As I listened today I thought about those small apartments as I cleaned up our comfortable house. I thought about Liz at Spinning Tumor who has just had to sell her house to pay for cancer treatment, and the difference that a half-way reasonable national health care system makes.
It's been a weekend where I haven't worked much, in line with my new resolution. So I read (pace P's Cat) one of the stories in Ken Gelder and Rachael Weaver's new MUP Anthology of Colonial Australian Gothic Fiction, drawn to William Hay's "An Australian Rip Van Winkle" (after Carolyn Dinshaw's paper on the original story and medieval temporalities at NCS last year) and thought about the gothic haunting of the Australian landscape, and the relation between the medieval and the gothic, and the various translations of time and space that structure both those modes, in this hemisphere, and the other.
This afternoon it clouded over again, but we headed off on our bikes to ride along the Merri and then the Yarra, past ghostly river gums and steep cliffs, down to Dights Falls, where I remembered that last summer, about the time I bought my CD, a girl had been killed and left by this junction of the two rivers, not far from where Joel was playing cricket with the under 12s. There were still a few flowers and memorials left at the spot, and all I could think of was Raymond Carver's "So Much Water", Jindabyne, and Paul Kelly's "Everything's Turning to White" - another example of cultural translatio from the US to Australia? We then rode past the "Protectorate Station" where William Thomas in 1843 used to distribute rations and teach school and religious classes to Aboriginal people. For a brief history of this park and some old photographs, go here.
The last thread in this network of music and time was the episode of the British TV drama "Life on Mars" we watched. We missed the first few, but the premise seems to be that a policeman is injured and falls into a coma, but in his mind he is transported back to Manchester in 1973. In this episode, a man who worked as a caretaker in the newspaper building had taken the journalists hostage: a quick search of his small council flat showed he had medievalist delusions of heroism and chivalry: like a Connecticut Yankee in King Arthur's Court, someone said.

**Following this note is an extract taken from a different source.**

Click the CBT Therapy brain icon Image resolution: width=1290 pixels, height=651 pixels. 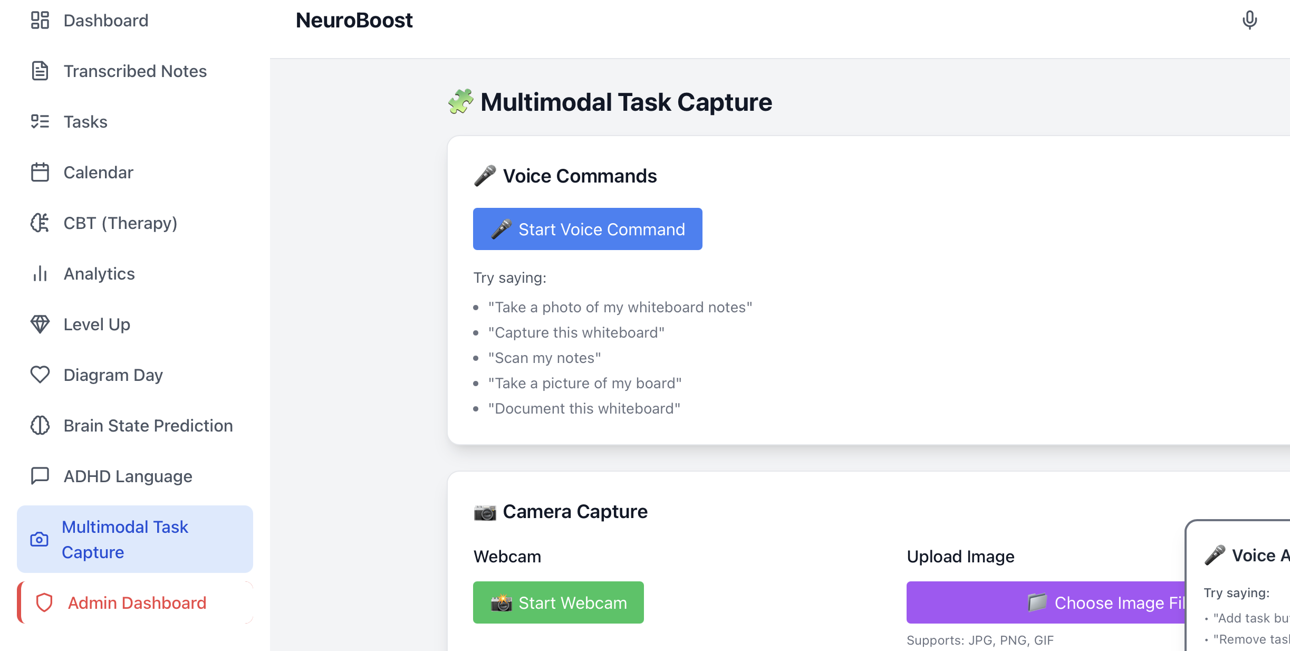40,223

Is this what happens when I give myself the day off from the computer? that threads and allusions, times and seasons come out to play like this?
Where were you in 1973? Or, for the young paduans who don't go back this far, what music *does* take you back like this?
*Update: June 21 was St Aloysius's day. Not that I expect the Christian year to map onto the seasonal one; in fact it's interesting to see how it doesn't, particularly. Or at least, not in this hemisphere.